Llegados desde prácticamente todas las comarcas de la provincia, algunos incluso desde fuera de Zamora, más de 500 personas han recorrido en la mañana de este domingo la distancia entre la plaza de Viriato y la de La Marina para exigir a la Junta que ponga freno a la proliferación de plantas de biogás, y en general de proyectos de renovables, que amenazan con «parasitar» el territorio y «expulsar a los habitantes de los pueblos». La manifestación ha caminado con el lema «En defensa de nuestra vida en Zamora».
Los manifestantes piden a los alcaldes y a los gobernantes en general no dejarse embaucar por las cifras de inversión ni por los anuncios de creación de empleo, cifras falsas, dicen. «Llevábamos tantos años pidiendo inversión en nuestra provincia, rogando por una industria redentora que atajara la despoblación, envidiando a provincias abarrotadas de familias jóvenes, anhelando los servicios de las zonas más pobladas de la comunidad y del país… que olvidamos que teníamos lo más valioso de todo e indispensable para la vida humana: el aire puro para respirar, la tierra fértil en la que cultivar, el agua limpia de la que beber y la belleza de nuestros paisajes diversos e incomparables», apunta Zamora en Pie en el manifiesto, al que se han adherido decenas de asociaciones.

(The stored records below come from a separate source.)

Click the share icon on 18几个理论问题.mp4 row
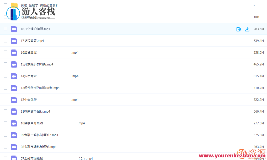267x160 pixels. click(239, 29)
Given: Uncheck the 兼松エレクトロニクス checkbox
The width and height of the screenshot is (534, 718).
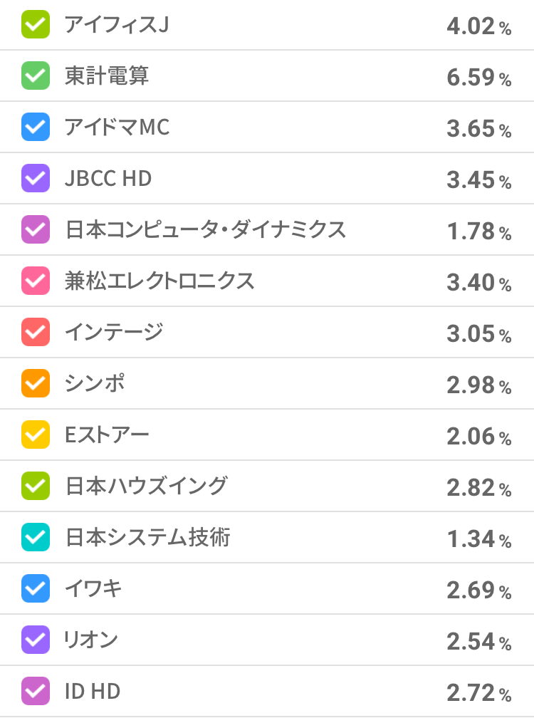Looking at the screenshot, I should 36,281.
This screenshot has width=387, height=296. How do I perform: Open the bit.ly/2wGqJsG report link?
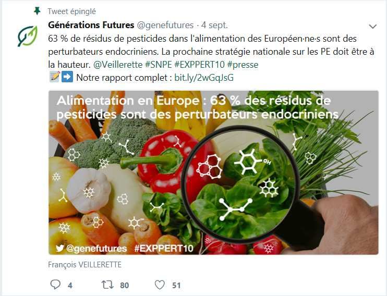point(204,78)
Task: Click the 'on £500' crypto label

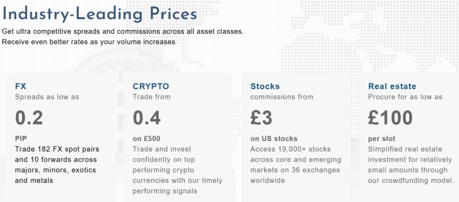Action: (147, 138)
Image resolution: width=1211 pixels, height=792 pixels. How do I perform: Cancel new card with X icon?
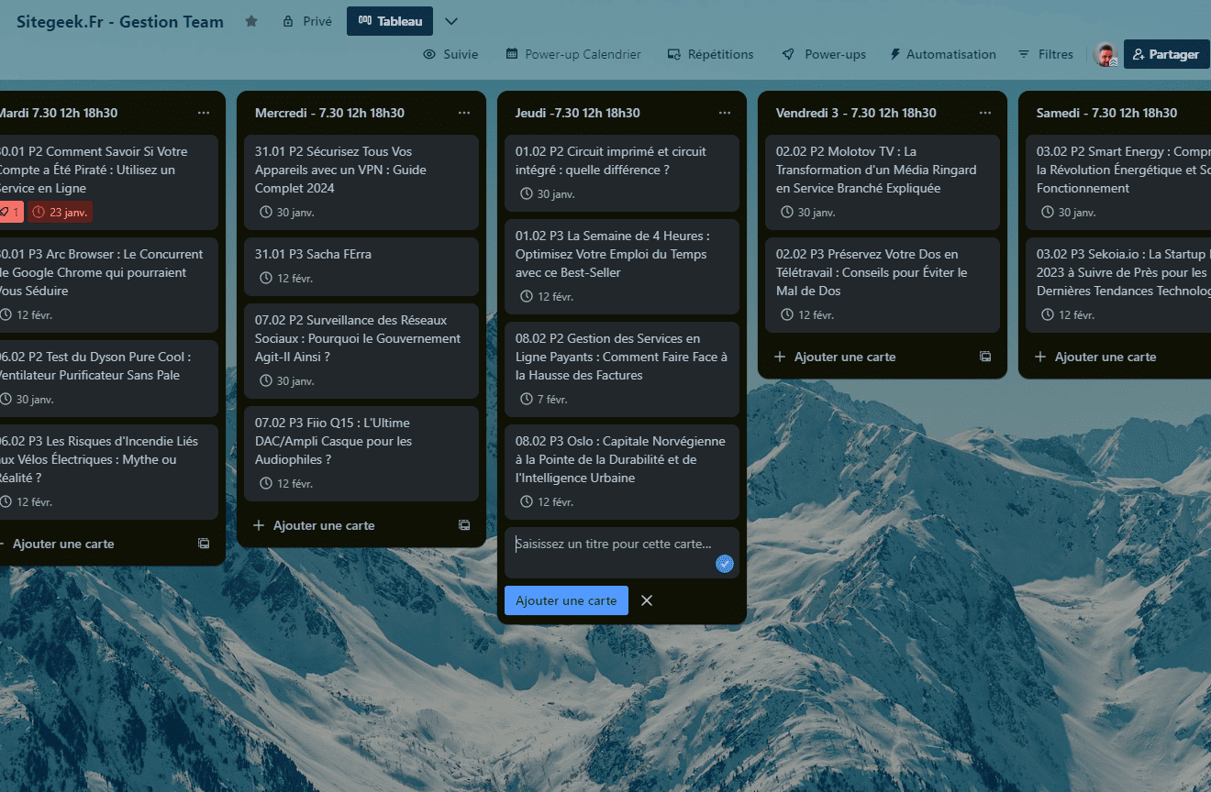point(647,600)
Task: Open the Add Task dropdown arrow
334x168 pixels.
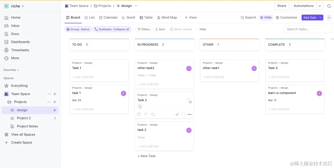Action: [321, 18]
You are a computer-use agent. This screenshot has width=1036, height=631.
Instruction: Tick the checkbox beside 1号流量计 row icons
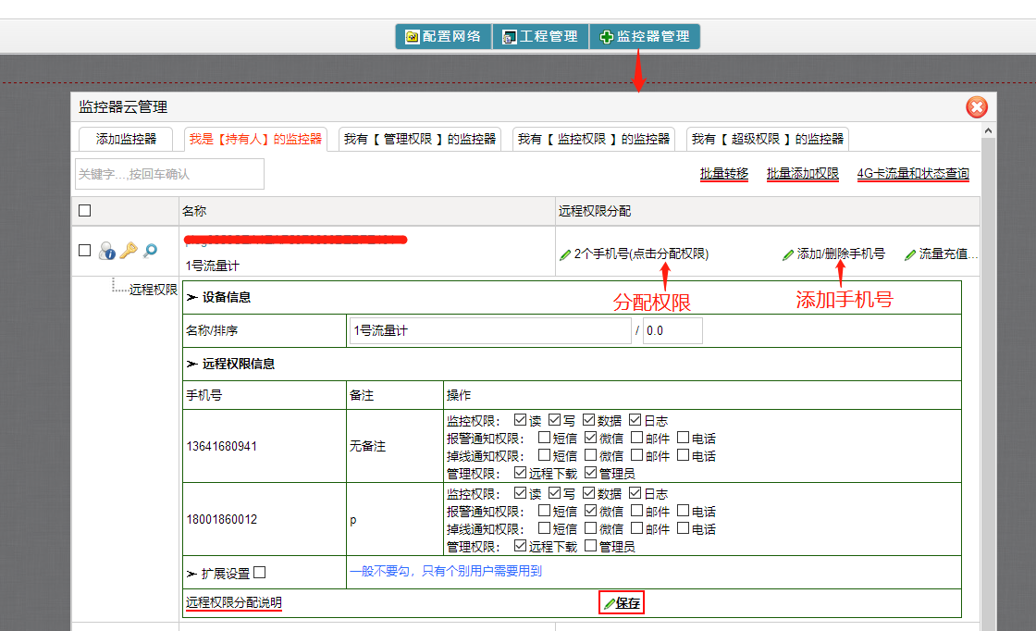click(x=85, y=251)
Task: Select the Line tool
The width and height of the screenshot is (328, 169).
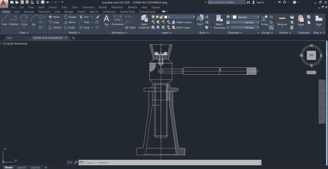Action: click(x=4, y=20)
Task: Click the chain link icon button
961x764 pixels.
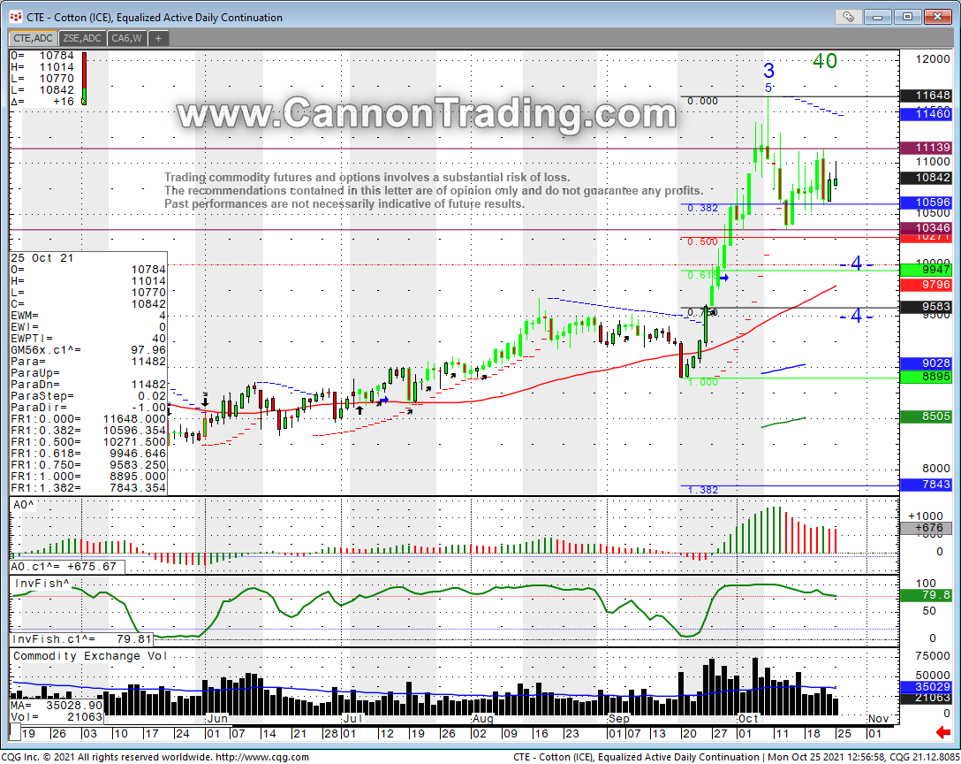Action: 847,16
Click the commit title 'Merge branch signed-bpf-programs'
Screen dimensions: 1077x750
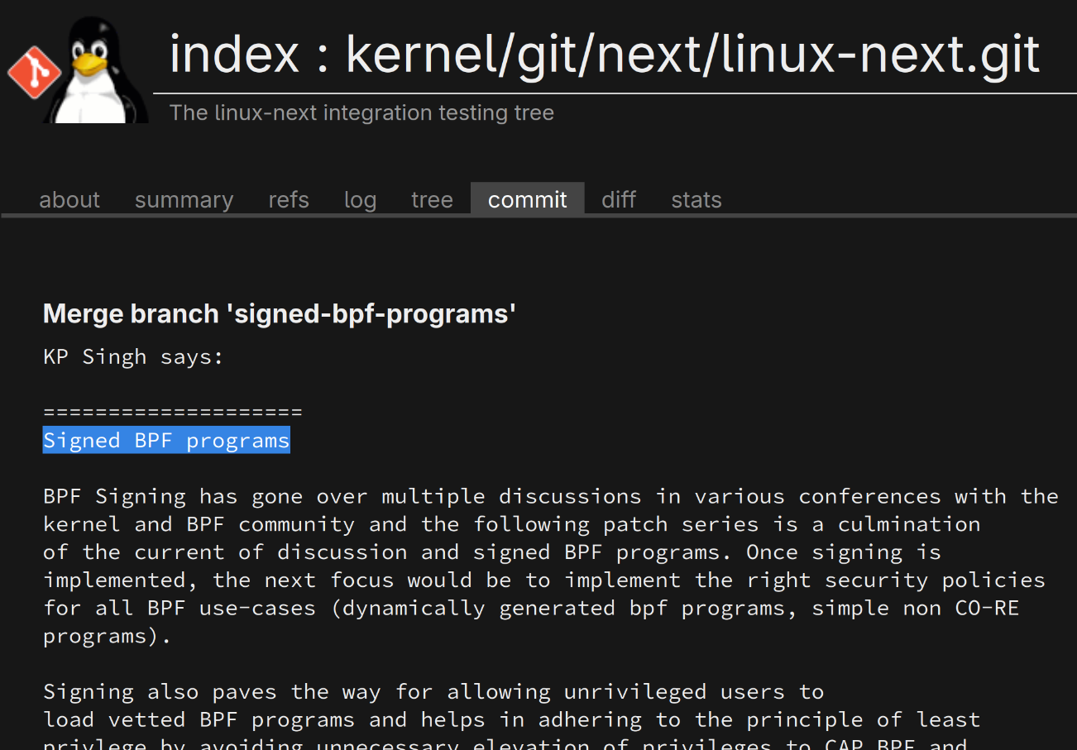click(x=280, y=314)
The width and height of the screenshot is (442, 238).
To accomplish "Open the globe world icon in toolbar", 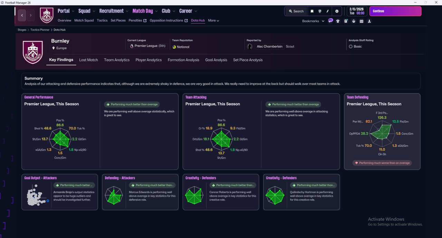I will (x=320, y=11).
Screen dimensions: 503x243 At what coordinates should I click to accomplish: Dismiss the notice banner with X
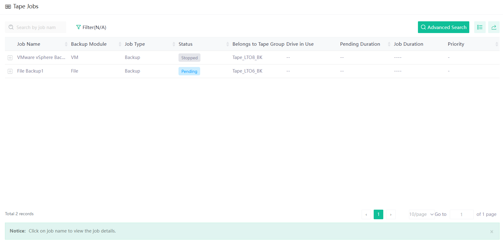(492, 232)
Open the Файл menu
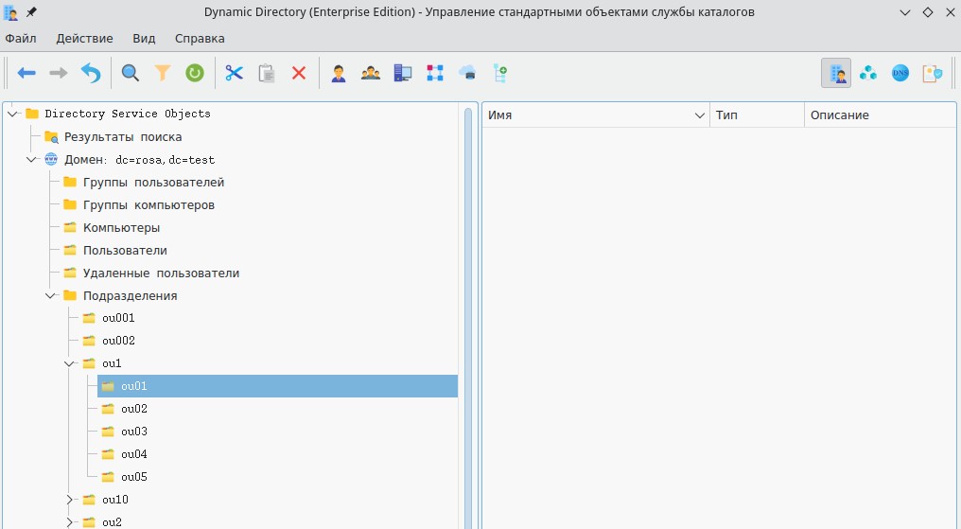 point(21,39)
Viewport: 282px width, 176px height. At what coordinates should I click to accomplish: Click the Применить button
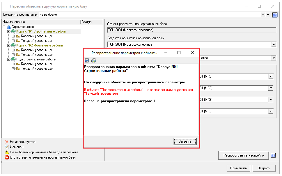[238, 168]
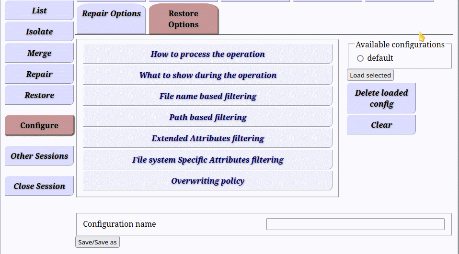
Task: Expand File system Specific Attributes filtering
Action: [207, 160]
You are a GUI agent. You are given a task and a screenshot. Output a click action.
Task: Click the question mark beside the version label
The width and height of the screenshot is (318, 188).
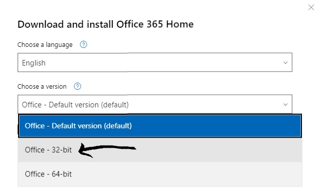pos(77,86)
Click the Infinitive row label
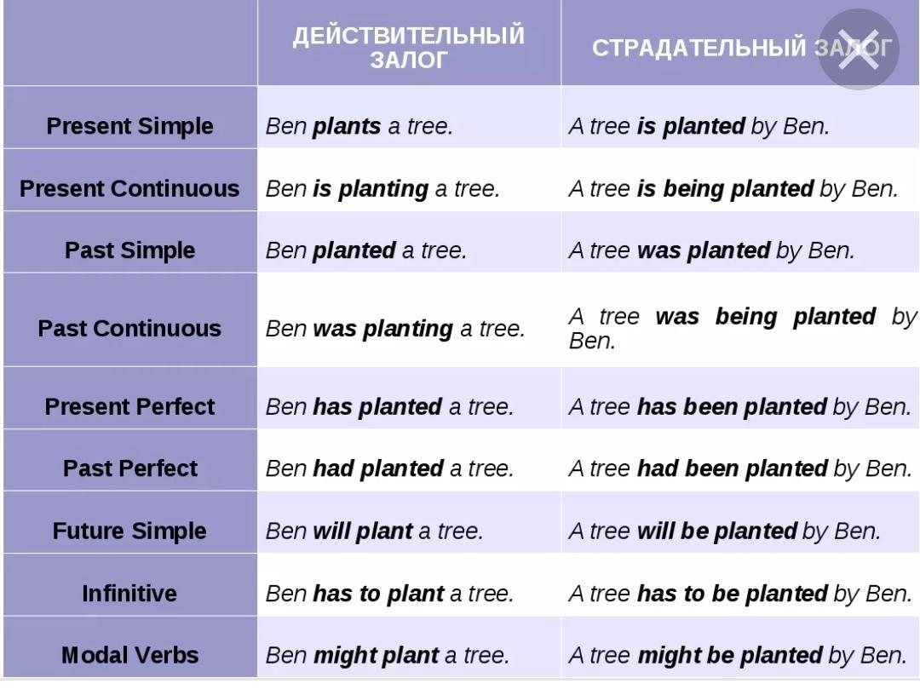 tap(130, 593)
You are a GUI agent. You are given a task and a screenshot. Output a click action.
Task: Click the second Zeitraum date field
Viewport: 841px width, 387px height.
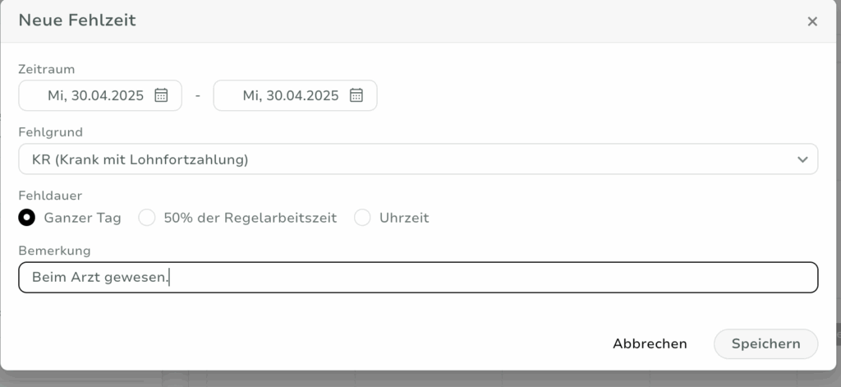tap(295, 95)
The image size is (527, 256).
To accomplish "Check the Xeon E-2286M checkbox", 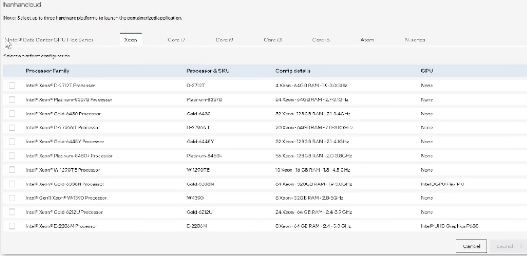I will click(12, 226).
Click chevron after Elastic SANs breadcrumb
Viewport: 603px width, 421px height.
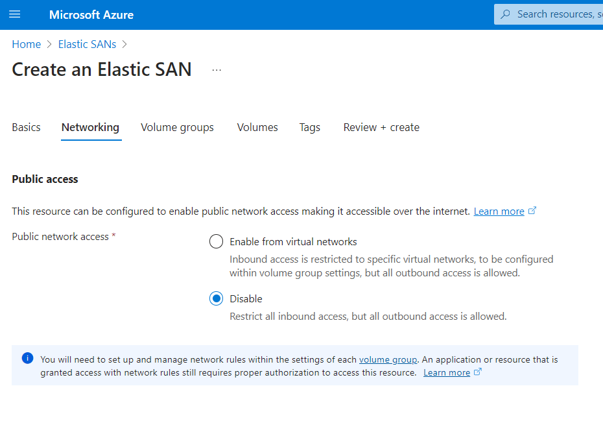point(124,44)
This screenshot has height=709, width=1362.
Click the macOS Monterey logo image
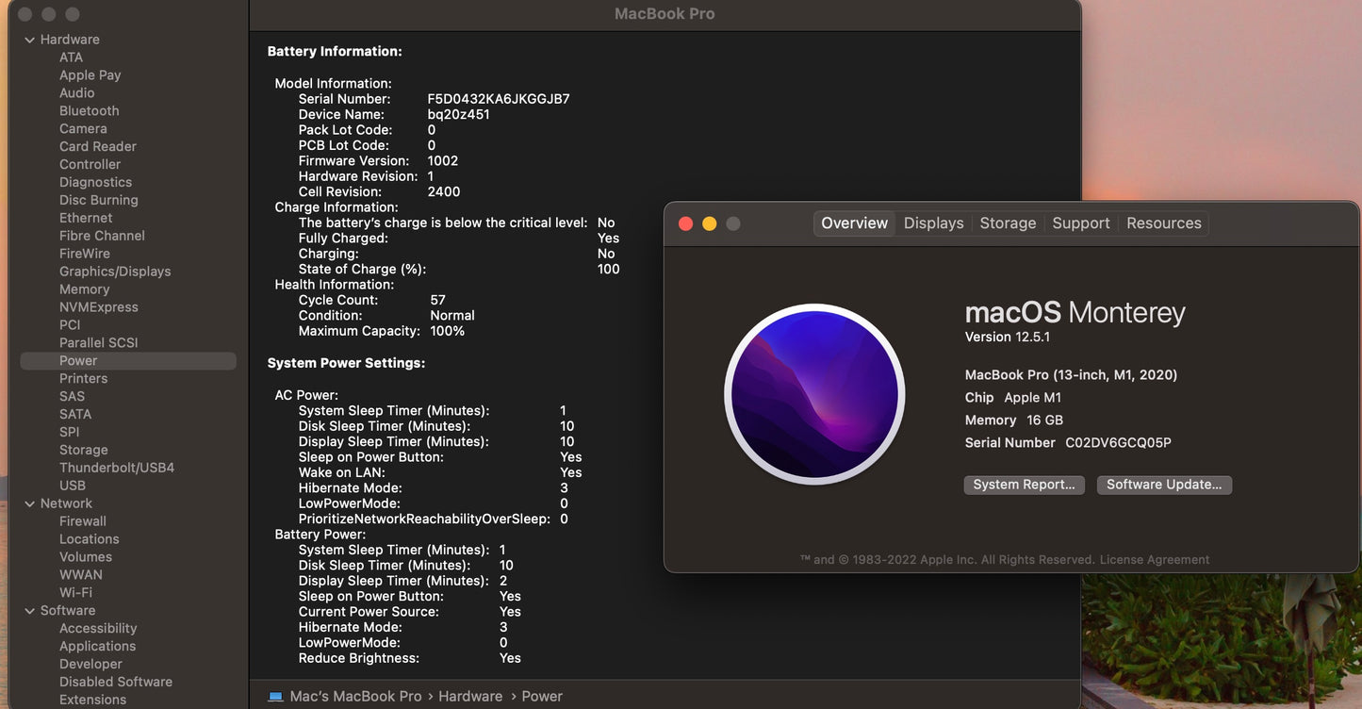click(x=814, y=394)
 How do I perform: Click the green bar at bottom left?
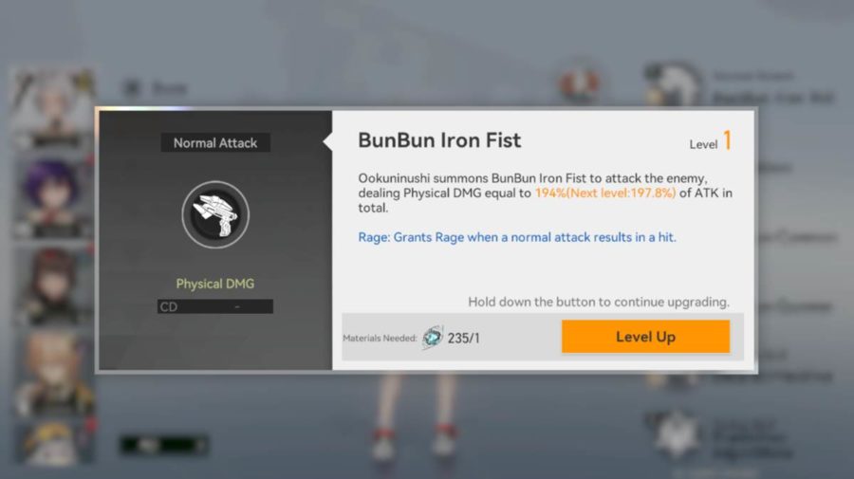pos(163,445)
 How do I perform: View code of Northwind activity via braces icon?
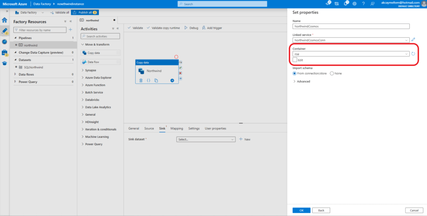point(148,80)
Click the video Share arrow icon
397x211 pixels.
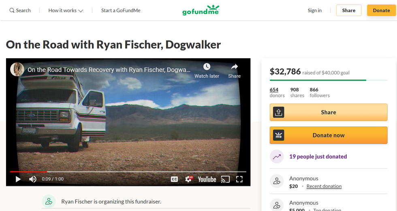pos(235,67)
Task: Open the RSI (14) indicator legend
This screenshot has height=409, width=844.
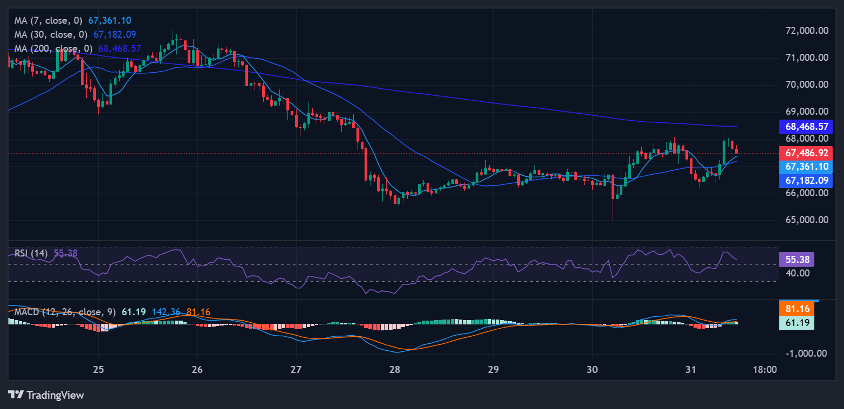Action: [x=31, y=253]
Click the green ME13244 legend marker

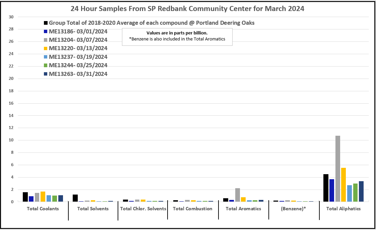pos(45,66)
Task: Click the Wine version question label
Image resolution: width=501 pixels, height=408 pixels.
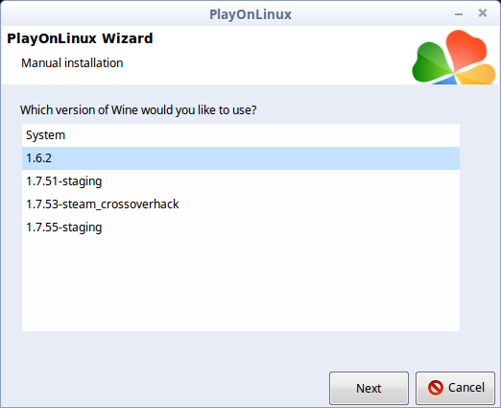Action: coord(138,110)
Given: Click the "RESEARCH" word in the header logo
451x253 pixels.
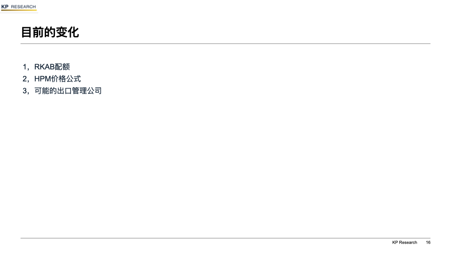Looking at the screenshot, I should click(23, 7).
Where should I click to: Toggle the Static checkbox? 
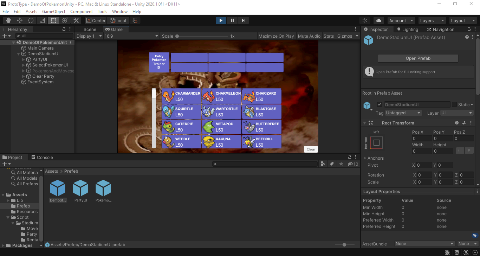454,104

Zamora, dicen, «ya lleva décadas produciendo energía para el resto del país», impulsando con ello «el crecimiento de Castilla y León y de España». «Es un orgullo para Zamora contribuir al progreso de nuestro país y ayudarlo a ser más fuerte, libre e independiente. Pero no podemos seguir consintiendo que no haya retribución alguna por ello, que se nos margine continuamente, que se nos relegue en unas inversiones y en unos servicios que deberían ser proporcionales a la aportación que hacemos y que, por último, se nos condene a ser convertida en una tierra de sacrificio inhabitable para generar energía, ahora también para el norte de Europa», indican las mismas fuentes.

Las plantas de biogás, dicen, «convertirán Zamora en un gigantesco e inmundo vertedero de desechos, con infinidad de macrogranjas, plagas de insectos, un continuo tráfico de camiones y unos gases altamente tóxicos para la salud humana». Por su parte, las plantas de hidrógeno verde «multiplicarán el consumo de agua y pondrán los acuíferos en manos extranjeras». Las macro centrales eólicas y fotovoltaicas «acabarán con grandes superficies de producción de alimentos y con el atractivo turístico de paisajes que nunca volverán a ser los mismos. Y las minas a cielo abierto contaminarán irremediablemente el campo, el aire y el agua», razonan los convocantes. «Solo desde la crueldad se puede pedir a las gentes de una provincia que se sacrifiquen de este modo», insisten.
Los convocantes piden al Gobierno de España y al de la Junta que «protejan» a la provincia. «Consentir esto es sentenciarnos a perder nuestra salud y dejar a Zamora sola defendiendo su vida», han zanjado los convocantes de la manifestación.